David Durk, who was born in 1935, joined the New York Police in 1963, and by the closing of the 1960s, was a detective attached to the city’s Department of Investigation, which served as an independent and non-partisan watchdog for New York City government. Their job was to examine and investigate corruption and other failings within the local government’s many divisions. An endless job in a city with more than its fair share of crime, fraud and graft.
Sometime towards the end of 1968, he met an old man who worked as a printer for one of the city’s many newspapers. The man had approached him as Durk left a shop in Greenwich village, and said, “You look like an honest cop”, and so it began. He asked Durk to help him try to save his son, Vinnie, who was being dragged into the underworld’s drug trafficking, in and around East Harlem on Manhattan’s upper east-side. He was being offered $1,000 a week or more, to peddle heroin from someone called “Ernie Boy.” He would be Oreste Abbamonte (left), an up and coming young hoodlum attached to the Gambino crime family, who operated his business from a store-front on 1st Avenue, one block west of Pleasant Avenue.

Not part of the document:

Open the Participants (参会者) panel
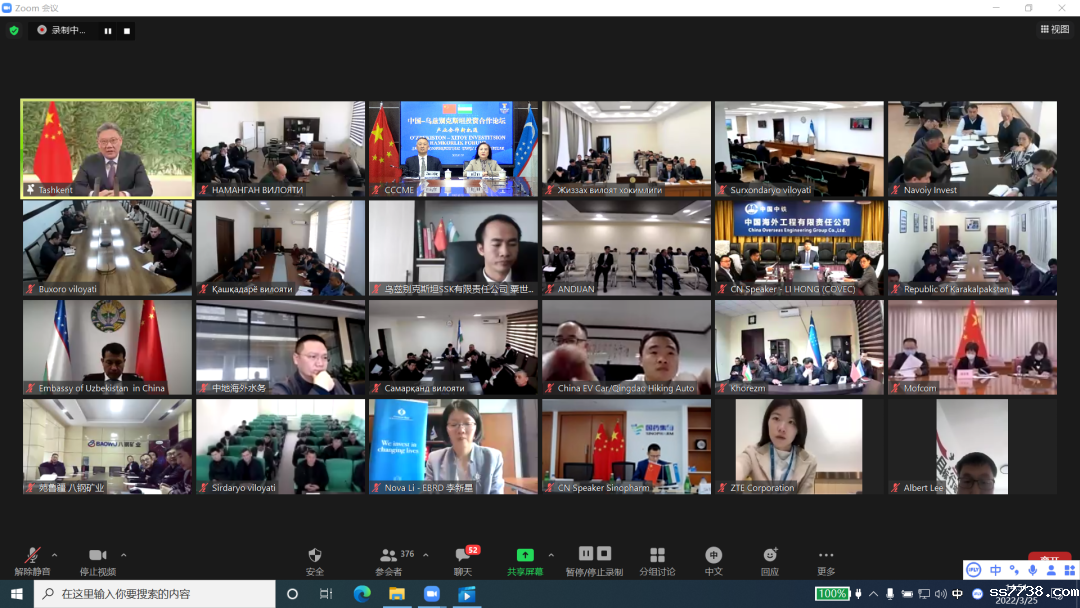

In early February, Durk and the old man drove to the avenue, and sat in the car as snow fell softly while the printer described what was happening around them. Durk, who had never been involved in police activities that operated to detect and arrest drug-dealers, was astonished at what was going on. He could well have been a stranger in a foreign land trying to understand a social grouping as divorced from his life as a visitor from Mars.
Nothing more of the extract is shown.